玉珺心里全是火,连着上一世的委屈,这一世的愤怒,全数撒在李善均的身上,哪知那笤帚不结实,打了片刻,竟有些散架。
李善均从暴雨雷电般的笤帚攻击中逃脱出来,脸上带了伤,头发也全都乱了,狼狈不堪到了极点,嘴里仍旧骂道:“你这女人是不是疯了!我什么都还没说,你打我做什么!”
“什么都没说?!”玉珺捡起地上的信扔到他的脸上,骂道:“你自小被太后捧在手心,文治武功更比旁人用心。普通人家还在背三字经的时候,你四书五经已经倒背如流。以你文学上的造诣,你别告诉我这是你犯的低级错误!李善均,你好歹也是世家子弟,受过孔孟熏陶,你这般下流,如何对得起你列祖列宗!”
李善均被她骂地一愣一愣的,直到看清信上的文字,脸上的怒容才转为错愕,尔后是不可掩饰的尴尬,他扬了声,唤了方才领头的仆从进门,将那信依样甩在他的脸上,骂道:“我让你帮我写封情信,你却写这种淫诗!爷今日因为你,平白受了一顿打,你就等着死吧!”

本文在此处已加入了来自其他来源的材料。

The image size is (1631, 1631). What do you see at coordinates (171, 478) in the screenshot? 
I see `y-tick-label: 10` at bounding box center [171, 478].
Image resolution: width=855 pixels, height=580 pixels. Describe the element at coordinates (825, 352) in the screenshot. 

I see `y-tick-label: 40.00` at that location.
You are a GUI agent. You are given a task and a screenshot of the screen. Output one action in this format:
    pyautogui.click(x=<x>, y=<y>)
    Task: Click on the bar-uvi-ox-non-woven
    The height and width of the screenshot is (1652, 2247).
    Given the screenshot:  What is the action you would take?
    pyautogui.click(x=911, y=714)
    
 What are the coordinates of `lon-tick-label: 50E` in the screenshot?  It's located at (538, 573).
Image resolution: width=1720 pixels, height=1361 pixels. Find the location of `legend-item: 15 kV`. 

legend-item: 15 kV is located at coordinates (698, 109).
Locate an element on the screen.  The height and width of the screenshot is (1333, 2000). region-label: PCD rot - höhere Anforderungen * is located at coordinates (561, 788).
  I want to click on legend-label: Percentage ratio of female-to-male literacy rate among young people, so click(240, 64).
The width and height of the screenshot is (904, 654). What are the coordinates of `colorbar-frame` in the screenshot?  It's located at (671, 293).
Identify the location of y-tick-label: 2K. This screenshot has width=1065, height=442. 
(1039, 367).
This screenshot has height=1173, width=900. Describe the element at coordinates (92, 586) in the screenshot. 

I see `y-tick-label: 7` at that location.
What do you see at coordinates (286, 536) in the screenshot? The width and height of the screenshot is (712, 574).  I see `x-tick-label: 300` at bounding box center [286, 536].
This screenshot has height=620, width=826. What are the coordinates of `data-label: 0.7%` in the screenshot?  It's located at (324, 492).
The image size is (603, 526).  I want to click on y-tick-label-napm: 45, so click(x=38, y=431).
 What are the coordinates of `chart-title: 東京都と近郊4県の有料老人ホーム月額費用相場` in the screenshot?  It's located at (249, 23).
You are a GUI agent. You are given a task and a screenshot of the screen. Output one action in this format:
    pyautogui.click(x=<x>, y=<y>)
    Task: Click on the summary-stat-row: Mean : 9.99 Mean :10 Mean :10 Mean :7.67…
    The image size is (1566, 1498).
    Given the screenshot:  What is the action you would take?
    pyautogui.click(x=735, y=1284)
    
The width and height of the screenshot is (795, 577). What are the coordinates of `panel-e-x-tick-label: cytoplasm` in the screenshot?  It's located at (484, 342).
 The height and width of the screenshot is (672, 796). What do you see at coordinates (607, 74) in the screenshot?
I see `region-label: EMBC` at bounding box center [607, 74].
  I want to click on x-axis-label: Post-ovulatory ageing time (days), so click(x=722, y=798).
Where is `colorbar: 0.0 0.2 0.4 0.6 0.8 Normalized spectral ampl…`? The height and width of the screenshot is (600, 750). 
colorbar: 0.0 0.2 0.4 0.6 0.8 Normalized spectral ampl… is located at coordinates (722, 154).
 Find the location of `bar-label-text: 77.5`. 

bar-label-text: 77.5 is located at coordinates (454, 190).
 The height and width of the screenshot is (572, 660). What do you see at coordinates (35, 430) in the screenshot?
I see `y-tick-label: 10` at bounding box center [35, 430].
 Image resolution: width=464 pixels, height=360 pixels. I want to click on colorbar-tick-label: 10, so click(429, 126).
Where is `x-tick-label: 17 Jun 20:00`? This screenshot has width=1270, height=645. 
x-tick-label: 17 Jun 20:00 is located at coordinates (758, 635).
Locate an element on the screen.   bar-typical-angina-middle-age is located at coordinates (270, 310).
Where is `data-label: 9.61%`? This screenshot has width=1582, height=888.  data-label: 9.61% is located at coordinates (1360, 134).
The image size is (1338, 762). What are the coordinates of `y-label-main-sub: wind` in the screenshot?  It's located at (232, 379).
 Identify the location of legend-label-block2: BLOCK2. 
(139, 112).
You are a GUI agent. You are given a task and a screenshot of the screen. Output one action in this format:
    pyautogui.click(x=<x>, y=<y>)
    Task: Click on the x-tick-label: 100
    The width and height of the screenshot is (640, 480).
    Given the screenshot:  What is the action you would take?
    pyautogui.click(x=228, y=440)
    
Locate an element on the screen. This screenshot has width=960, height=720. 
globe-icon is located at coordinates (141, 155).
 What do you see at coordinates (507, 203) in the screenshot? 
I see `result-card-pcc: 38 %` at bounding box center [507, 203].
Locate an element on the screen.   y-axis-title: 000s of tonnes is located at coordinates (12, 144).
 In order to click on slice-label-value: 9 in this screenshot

“爷,不是我的错啊!是他们说姑娘们都喜欢这首诗,我才写的!”那仆从连声告饶,李善均不理他,只直愣愣地看着玉珺,道:“你既知道我自小熟读四书五经,就应当知道,这不会出自我手。我是真心喜欢你,想要同你好,又怎么会写这样的诗来惹你生气?我又不是傻子!”
那仆从点头如蒜道:“玉姑娘,那诗都是我的主意,公子事先并不知道,错都在我,你可别生气了!”
玉珺紧蹙眉头,冷笑道:“我不管是你们谁的主意,请都出去。三公子,我说过,我与你之间有云泥之别,不适宜做朋友,请你记得这句话,往后咱们最好再也不见!”
她手指门口,做出请的姿势。
李善均痛地龇牙,脸上却带了莫名其妙的笑容,凑在玉珺的身边低声道:“我知道你生气,怪我埋汰你。这事确实是我不对,没亲自给你写信,可我也知道你在乎我,你若不在乎我,又怎么能在这么短的时间里,收集到我这么多的消息。知道太后喜欢我,知道我从小就有才华。玉珺,你喜欢我,你别不承认!”
“你……”玉珺简直不知道这话从何说起,笤帚就在手边,她提手要打,李善均忙讨好地退出门外,对着张氏道:“我家玉儿在府上多有叨唠,那些东西她既然不肯要,那我就送给你,权当是感谢你照顾她!”
说话间,他招手让人将东西堆在门口,赔了笑对玉珺道:“玉儿你别生气,我改日再来看你!”
说完扬扬手,骑上马,扬长而去。
玉珺方才一阵猛打,等到他离开,脑子里反倒空了,有一种脱了力的虚无感。拄着笤帚倚在门边,抬眼看夏昭雪,再看张氏,一个两个看她的眼神都是若有所思,恐怕就连她俩都以为她是对李善均有意思。
张氏的脸上是天降横财的喜气,搓搓手笑道:“这位公子真是好脾气,被你这么打也不恼,从头到尾都带着笑。我瞧他身份不低,能做到这样,着实不错。姑娘真是走了大运了,摊上这么个好人家!”
边说边去门边抬礼物,现在不捡回来,只怕玉珺下一刻就会把东西都丢出去!她家锦良可靠着这些治病娶媳妇儿呢!
夏昭雪狠狠地瞪了她一眼,扶着玉珺到院子中央的石桌旁坐下,道:“我看三公子刚刚颇有些诚意,不像是说谎。此间怕是真有什么误会,姐姐你别生气了。”